▶ _The problem_
Data follows below. Repeat exactly the lines between the line holding "The image size is (1568, 541)." and the line holding "Instruction: Open the", inclusive, and nothing more; drop pictures.

▶ _Listed entries_
==*==
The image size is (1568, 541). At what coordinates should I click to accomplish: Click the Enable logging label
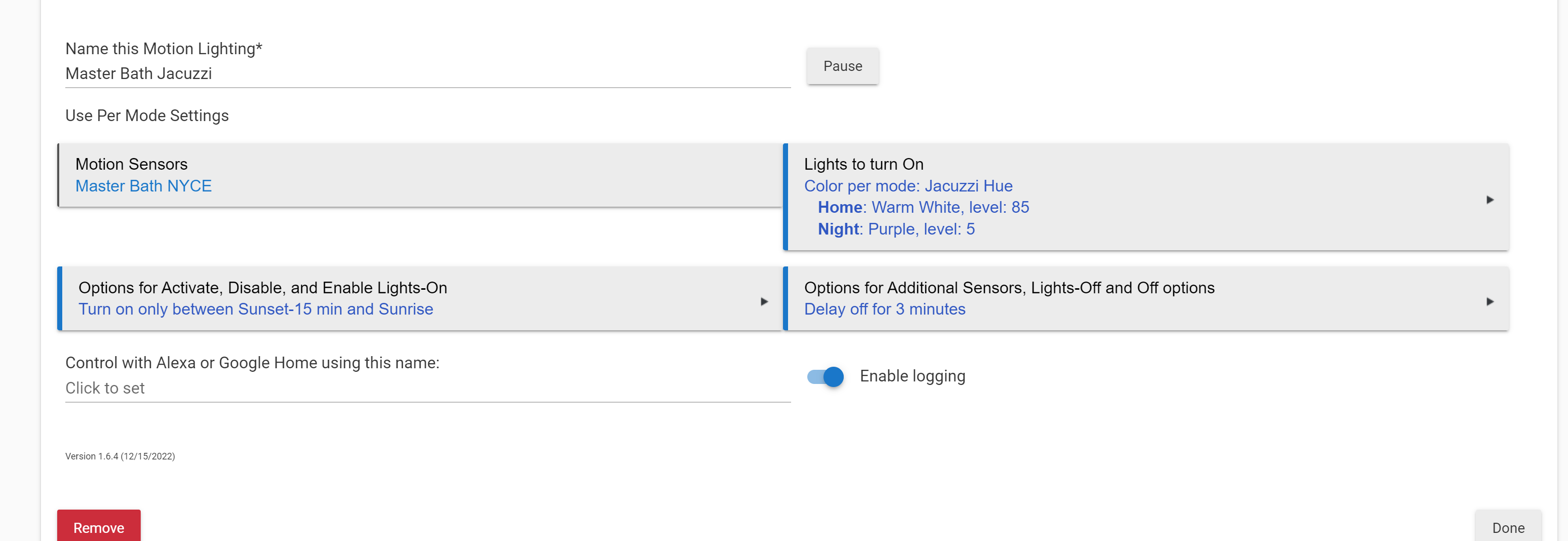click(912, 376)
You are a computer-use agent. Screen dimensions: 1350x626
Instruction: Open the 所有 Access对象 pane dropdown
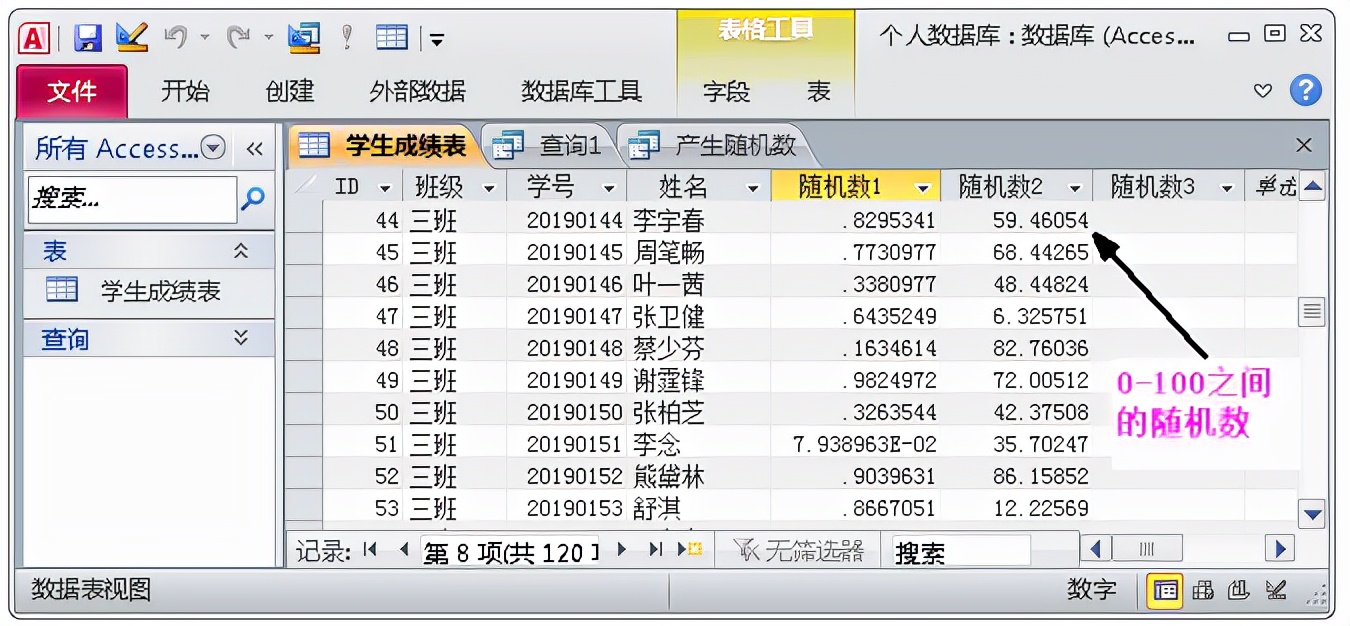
==*==
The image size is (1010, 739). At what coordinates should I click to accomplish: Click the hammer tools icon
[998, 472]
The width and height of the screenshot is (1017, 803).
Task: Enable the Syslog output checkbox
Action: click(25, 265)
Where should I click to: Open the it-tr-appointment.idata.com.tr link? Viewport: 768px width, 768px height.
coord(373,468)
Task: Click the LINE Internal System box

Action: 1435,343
==*==
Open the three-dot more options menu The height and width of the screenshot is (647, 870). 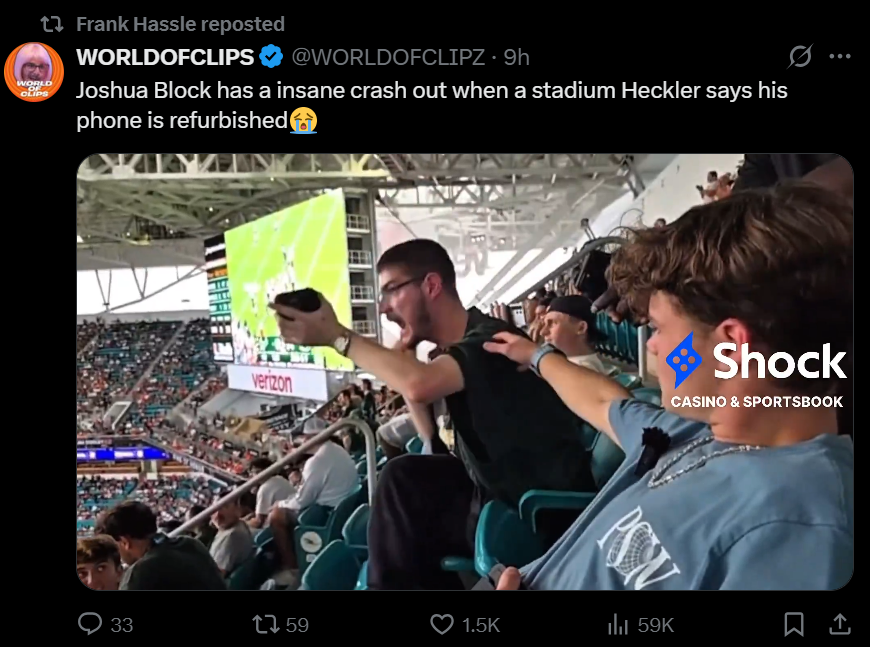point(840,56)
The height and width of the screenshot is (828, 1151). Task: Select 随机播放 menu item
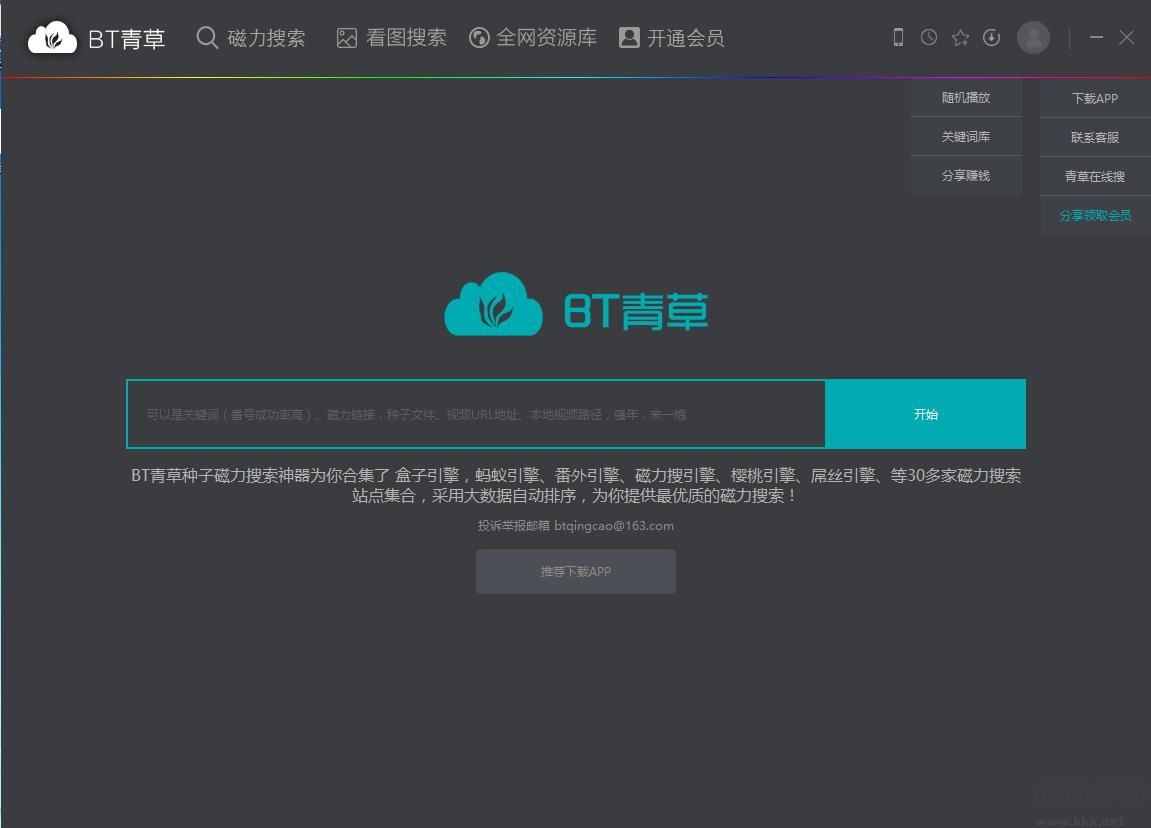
==*==
▶ _Reply to the exercise_
The image size is (1568, 541). At what coordinates should I click to accomplish: Click the Enable logging label
click(912, 376)
You are a computer-use agent. Screen dimensions: 1350x626
Instruction: Open the 所有 Access对象 pane dropdown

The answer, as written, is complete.